Once such checks were implemented, the formal team found bugs from “negative” and “effect without cause” checks. These techniques paved the way to highlight the grey areas in the standard specification as well as in the design implementation specification.

Formal Benefits

The controller team analyzed in detail the following example grey areas as a result of the formal environment—What happens if the DUT encounters any of these circumstances? 

  • Receives valid ALMPs in the wrong state 
  • Receives valid ALMP but not applicable to a particular mode 
  • Receives back to back request ALMPs or status ALMPs—redundant 
  • Receives multiple requests at the same time across different interfaces 
  • Receives ALMP with reserved values in valid field or non-zero values in reserved fields

These questions and checks paved the way to have deterministic and consistent behavior of the RTL-DUT for noisy inputs and hence making the product robust.

Deploying an independent formal verification engineer to formally verify the Arb/Mux block of the CXL Controller identified several areas of the CXL specification that required clarification. At Cadence, these Arb/Mux discussions took place within a small group of engineers, namely the block designer, the formal engineer, the technical lead, and the CXL IP architect. The controllability and quick turnaround time at the Arb/Mux formal level allowed for rapid development and improvement of the Arb/Mux IP block, while the complex UVM top-level testbench was developed in parallel. Figure 7 summarizes some key statistics from this exercise.

Figure 7: Highlights of formal verification of the CXL ArbMux

Summary

Assertion-based formal verification continues to demonstrate value in the development of leading-edge standards, across the Cadence Controller portfolio for PCIe. Although formal verification using the Cadence JasperGold platform has been used in a targeted way, it has proven to be a key tool for solving very complex verification challenges and maximizing overall verification efficiency.

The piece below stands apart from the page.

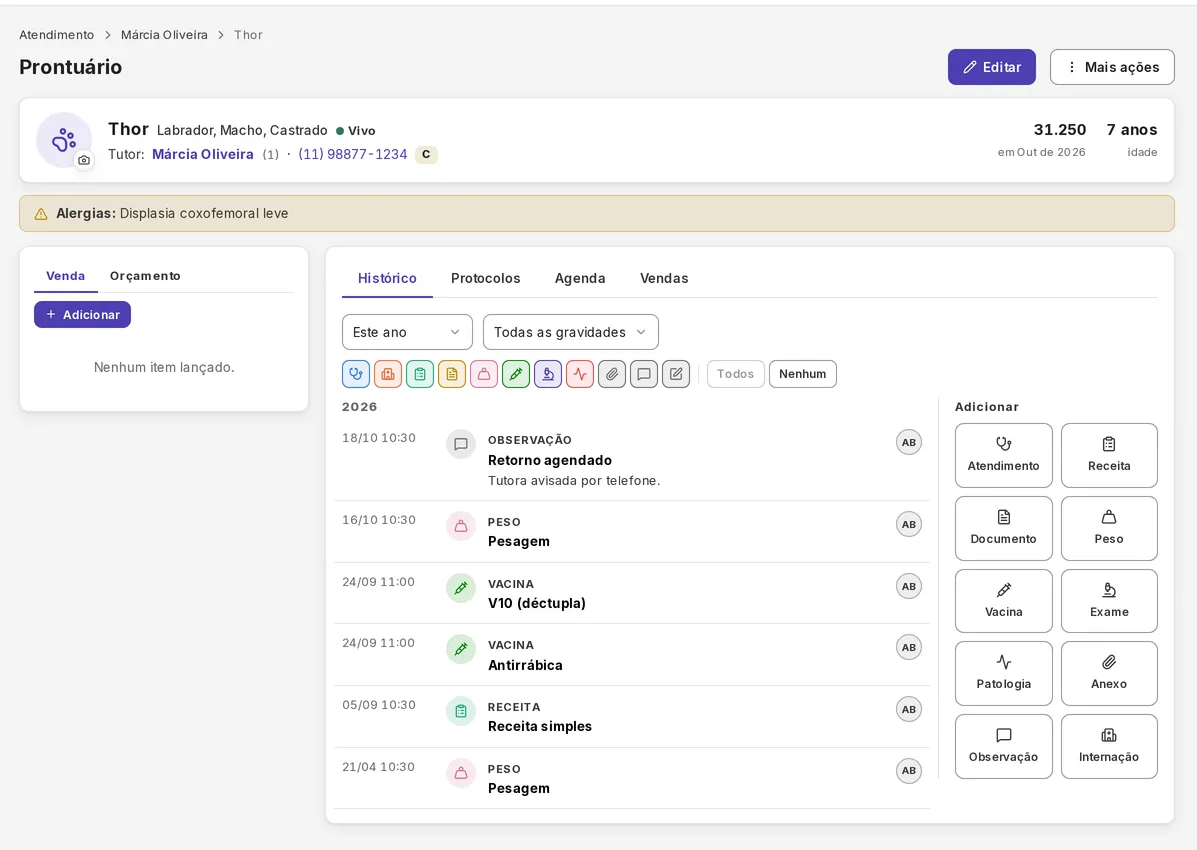Add a new Exame entry

coord(1108,601)
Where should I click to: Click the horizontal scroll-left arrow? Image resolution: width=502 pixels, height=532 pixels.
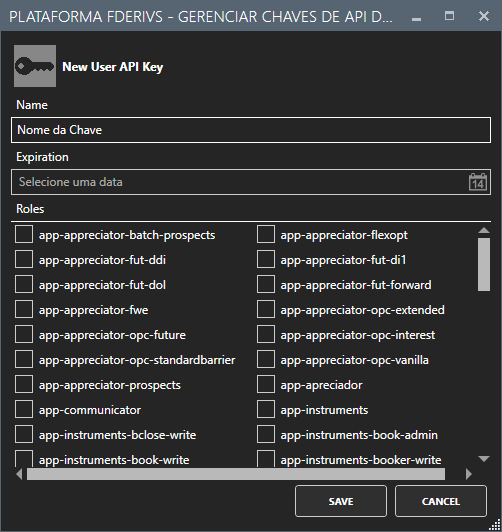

  • Approximately 10% of the total bugs found during PCIe and CXL verification were via formal verification 
  • The engineering effort to find this 10% of project bugs required significantly less than 10% of the project’s verification team, therefore demonstrating a high return on investment 
  • The bugs found by formal verification were mainly non-trivial as most of the blocks had undergone some initial verification using a UVM testbench 
  • The formal work also led to significant improvements in internal documentation where specification gaps and ambiguities were quickly identified and cleaned up 
  • The formal work led to significant reductions in the top-level simulation effort: The improved block quality reduced the time spent debugging failing simulations, while closing coverage at the block level prevented the need to repeat full metric closure of these same blocks in simulation

The adoption of formal verification for critical sub-modules of the IP is particularly important in newly released standards where the specification is raw and prone to different reader interpretations, coupled with the fact that the independently developed VIP is being developed in parallel to the Design IP and will take time to reach maturity for top-level testing.